TL;DR
This paper introduces monotone-value neural networks (MVNNs) that incorporate preference monotonicity to improve combinatorial valuation predictions, leading to better auction efficiency and faster winner determination.
Contribution
The paper presents MVNNs that enforce monotonicity and normality, proving their universality and providing a MILP formulation for practical auction applications.
Findings
MVNNs outperform existing models in prediction accuracy.
MVNNs achieve state-of-the-art efficiency in spectrum auctions.

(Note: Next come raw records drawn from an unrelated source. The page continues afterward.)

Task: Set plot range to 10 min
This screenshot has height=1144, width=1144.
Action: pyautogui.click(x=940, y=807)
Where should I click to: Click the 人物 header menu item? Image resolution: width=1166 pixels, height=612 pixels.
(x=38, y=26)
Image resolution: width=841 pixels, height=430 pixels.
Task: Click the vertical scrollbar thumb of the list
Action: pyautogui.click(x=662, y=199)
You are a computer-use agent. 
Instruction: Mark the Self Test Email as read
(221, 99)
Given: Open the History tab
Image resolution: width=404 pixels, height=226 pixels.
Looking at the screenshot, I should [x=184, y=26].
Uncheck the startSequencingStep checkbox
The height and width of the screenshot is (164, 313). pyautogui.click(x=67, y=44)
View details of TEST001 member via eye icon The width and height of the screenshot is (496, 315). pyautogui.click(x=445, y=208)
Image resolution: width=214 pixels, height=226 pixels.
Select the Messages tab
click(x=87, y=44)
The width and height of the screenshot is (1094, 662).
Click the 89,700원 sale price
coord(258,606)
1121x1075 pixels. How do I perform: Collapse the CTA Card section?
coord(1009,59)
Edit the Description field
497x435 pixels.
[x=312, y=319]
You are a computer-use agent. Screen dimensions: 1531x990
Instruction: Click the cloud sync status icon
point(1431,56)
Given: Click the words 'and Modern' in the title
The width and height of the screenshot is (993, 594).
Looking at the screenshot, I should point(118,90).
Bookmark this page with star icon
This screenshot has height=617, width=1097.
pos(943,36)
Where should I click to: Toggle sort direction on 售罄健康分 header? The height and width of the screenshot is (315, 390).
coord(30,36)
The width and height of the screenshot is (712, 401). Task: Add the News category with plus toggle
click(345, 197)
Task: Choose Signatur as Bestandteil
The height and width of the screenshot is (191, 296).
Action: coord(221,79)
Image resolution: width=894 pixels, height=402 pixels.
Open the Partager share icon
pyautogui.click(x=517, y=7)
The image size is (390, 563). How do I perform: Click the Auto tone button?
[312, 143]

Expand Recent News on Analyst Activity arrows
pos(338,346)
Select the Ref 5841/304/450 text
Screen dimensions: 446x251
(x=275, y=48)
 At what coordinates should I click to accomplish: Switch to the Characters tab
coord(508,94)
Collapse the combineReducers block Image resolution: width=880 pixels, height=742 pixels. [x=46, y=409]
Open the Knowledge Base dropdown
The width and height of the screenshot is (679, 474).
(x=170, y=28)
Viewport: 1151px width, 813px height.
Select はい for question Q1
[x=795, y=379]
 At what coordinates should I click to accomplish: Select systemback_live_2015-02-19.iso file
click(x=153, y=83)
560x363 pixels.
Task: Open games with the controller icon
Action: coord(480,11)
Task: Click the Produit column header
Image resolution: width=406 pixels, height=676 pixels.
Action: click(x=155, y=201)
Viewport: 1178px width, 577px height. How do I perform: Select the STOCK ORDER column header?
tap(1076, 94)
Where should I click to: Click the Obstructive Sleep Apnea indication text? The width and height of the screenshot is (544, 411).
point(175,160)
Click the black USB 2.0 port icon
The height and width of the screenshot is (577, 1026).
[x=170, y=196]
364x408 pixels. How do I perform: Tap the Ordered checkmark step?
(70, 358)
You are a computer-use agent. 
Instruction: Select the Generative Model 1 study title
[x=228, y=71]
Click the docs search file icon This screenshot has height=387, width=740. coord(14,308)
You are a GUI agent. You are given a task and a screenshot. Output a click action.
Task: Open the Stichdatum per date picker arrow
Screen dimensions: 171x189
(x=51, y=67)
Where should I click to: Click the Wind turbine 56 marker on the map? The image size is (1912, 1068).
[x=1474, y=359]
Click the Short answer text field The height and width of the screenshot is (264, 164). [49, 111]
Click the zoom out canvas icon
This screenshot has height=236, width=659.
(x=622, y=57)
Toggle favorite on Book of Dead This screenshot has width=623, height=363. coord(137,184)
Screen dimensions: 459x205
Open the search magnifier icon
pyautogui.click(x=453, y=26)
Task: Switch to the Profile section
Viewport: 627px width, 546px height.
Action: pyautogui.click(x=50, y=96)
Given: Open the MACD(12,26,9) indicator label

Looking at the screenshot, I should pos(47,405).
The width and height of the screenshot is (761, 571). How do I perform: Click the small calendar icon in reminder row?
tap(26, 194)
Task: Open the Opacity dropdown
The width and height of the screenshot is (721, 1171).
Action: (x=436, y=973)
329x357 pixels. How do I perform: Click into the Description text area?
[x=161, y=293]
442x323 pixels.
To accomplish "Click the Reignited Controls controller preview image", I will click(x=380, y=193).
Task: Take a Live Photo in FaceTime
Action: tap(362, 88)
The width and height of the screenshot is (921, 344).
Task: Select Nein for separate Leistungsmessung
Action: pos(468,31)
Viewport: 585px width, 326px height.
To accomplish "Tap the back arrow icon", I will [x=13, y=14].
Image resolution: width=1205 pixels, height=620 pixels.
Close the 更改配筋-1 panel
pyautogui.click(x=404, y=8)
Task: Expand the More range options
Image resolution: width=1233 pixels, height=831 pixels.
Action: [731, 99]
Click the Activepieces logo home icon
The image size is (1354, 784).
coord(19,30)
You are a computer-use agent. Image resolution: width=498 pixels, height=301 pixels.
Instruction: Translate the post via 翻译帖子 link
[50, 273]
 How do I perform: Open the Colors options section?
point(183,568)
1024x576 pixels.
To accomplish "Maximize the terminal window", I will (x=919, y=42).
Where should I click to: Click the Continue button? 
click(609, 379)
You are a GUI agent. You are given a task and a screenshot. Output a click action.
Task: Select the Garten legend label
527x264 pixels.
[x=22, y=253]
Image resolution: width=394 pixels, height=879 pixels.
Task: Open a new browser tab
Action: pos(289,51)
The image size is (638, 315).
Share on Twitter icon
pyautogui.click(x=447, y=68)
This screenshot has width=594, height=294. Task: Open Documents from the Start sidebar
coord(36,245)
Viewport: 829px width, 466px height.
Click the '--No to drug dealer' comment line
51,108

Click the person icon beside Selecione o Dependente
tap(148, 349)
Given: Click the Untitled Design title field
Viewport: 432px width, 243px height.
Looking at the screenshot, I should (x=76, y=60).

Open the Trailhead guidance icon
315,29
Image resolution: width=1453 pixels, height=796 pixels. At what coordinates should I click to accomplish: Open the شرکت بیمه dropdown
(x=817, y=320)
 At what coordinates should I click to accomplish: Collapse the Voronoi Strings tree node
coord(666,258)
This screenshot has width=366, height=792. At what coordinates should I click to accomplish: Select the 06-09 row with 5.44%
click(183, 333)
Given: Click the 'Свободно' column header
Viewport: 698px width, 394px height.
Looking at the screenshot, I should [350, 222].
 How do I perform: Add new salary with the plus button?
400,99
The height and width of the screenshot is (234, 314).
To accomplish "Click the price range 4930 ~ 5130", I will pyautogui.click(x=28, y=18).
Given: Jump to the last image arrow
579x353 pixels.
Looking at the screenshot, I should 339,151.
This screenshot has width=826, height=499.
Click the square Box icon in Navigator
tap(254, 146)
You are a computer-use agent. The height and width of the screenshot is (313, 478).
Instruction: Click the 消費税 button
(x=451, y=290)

MVNNs reduce computational time for winner determination.
Abstract
Many important resource allocation problems involve the combinatorial assignment of items, e.g., auctions or course allocation. Because the bundle space grows exponentially in the number of items, preference elicitation is a key challenge in these domains. Recently, researchers have proposed ML-based mechanisms that outperform traditional mechanisms while reducing preference elicitation costs for agents. However, one major shortcoming of the ML algorithms that were used is their disregard of important prior knowledge about agents' preferences. To address this, we introduce monotone-value neural networks (MVNNs), which are designed to capture combinatorial valuations, while enforcing monotonicity and normality. On a technical level, we prove that our MVNNs are universal in the class of monotone and normalized value functions, and we provide a mixed-integer linear program (MILP)…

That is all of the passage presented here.